EXERCISE GOAL:
From the first line to the last, print the records exactly.

Pixel coordinate grounding data
────────────────
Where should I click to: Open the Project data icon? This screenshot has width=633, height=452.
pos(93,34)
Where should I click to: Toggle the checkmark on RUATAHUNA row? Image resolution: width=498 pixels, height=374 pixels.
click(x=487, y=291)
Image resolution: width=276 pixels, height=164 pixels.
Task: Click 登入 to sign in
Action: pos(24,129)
────────────────
TASK RESULT:
Where should I click to: Open the Project data icon? This screenshot has width=633, height=452.
pos(93,34)
Where should I click to: Toggle the checkmark on RUATAHUNA row? Image resolution: width=498 pixels, height=374 pixels.
click(x=487, y=291)
Image resolution: width=276 pixels, height=164 pixels.
Task: Click 登入 to sign in
Action: pos(24,129)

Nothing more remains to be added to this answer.